▶ **Brief**: The task requires restating, word for word, the lines of the entries below from the one containing "Image resolution: width=585" through the final one, both included.

▶ **Records supplied**:
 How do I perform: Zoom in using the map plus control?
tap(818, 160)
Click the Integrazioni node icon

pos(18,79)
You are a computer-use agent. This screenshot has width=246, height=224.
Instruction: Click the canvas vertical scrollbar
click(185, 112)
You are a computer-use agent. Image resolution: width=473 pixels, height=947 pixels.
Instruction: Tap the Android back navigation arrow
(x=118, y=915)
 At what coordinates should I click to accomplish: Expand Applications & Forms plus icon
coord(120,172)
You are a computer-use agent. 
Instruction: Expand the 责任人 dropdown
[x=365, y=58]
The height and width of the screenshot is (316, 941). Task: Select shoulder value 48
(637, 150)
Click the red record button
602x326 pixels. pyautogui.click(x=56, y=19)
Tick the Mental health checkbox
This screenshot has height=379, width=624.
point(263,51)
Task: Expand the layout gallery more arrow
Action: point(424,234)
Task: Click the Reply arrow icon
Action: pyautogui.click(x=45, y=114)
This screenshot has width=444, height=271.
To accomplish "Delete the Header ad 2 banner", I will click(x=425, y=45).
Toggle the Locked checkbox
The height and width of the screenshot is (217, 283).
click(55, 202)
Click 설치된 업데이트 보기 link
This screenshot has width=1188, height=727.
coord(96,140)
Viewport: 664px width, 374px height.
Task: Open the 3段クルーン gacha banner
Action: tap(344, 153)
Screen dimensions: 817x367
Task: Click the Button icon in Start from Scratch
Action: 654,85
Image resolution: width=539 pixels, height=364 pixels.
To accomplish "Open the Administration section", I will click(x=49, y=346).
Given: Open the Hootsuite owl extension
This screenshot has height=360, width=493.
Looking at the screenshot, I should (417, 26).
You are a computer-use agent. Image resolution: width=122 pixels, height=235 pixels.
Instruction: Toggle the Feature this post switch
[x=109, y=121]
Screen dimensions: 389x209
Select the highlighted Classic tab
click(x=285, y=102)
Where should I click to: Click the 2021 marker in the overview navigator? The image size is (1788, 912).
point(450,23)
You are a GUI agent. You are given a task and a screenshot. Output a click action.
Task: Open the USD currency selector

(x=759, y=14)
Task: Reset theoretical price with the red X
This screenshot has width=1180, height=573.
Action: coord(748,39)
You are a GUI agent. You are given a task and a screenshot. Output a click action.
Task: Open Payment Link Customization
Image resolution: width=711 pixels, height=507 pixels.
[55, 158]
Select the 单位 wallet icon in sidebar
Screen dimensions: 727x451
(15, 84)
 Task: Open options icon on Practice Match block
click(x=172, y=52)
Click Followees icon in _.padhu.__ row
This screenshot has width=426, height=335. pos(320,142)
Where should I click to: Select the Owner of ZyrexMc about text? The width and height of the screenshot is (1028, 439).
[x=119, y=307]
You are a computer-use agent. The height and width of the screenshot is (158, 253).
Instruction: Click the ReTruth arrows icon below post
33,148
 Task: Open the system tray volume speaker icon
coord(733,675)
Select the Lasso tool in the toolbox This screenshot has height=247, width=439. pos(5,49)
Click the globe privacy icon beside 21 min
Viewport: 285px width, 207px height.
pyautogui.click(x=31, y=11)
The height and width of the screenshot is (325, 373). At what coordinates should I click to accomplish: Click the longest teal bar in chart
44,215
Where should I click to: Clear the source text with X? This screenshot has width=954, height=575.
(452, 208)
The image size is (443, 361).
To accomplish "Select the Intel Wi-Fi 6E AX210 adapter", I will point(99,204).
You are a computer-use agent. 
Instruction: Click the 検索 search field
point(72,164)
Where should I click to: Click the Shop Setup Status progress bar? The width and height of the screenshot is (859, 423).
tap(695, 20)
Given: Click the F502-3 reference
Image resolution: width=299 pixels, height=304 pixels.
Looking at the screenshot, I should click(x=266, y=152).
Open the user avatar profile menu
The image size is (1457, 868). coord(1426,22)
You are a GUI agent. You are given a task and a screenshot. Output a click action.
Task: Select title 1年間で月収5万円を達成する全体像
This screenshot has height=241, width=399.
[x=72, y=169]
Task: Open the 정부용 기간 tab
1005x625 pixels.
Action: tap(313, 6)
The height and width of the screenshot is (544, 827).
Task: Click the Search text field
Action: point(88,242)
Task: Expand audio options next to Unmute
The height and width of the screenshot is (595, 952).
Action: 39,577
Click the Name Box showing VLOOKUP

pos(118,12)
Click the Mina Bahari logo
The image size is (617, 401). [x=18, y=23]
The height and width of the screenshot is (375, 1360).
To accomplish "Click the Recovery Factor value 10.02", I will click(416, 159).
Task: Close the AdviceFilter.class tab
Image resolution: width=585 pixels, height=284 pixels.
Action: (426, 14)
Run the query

▶ **Response area**:
Image resolution: width=585 pixels, height=284 pixels.
Action: (426, 14)
Run the query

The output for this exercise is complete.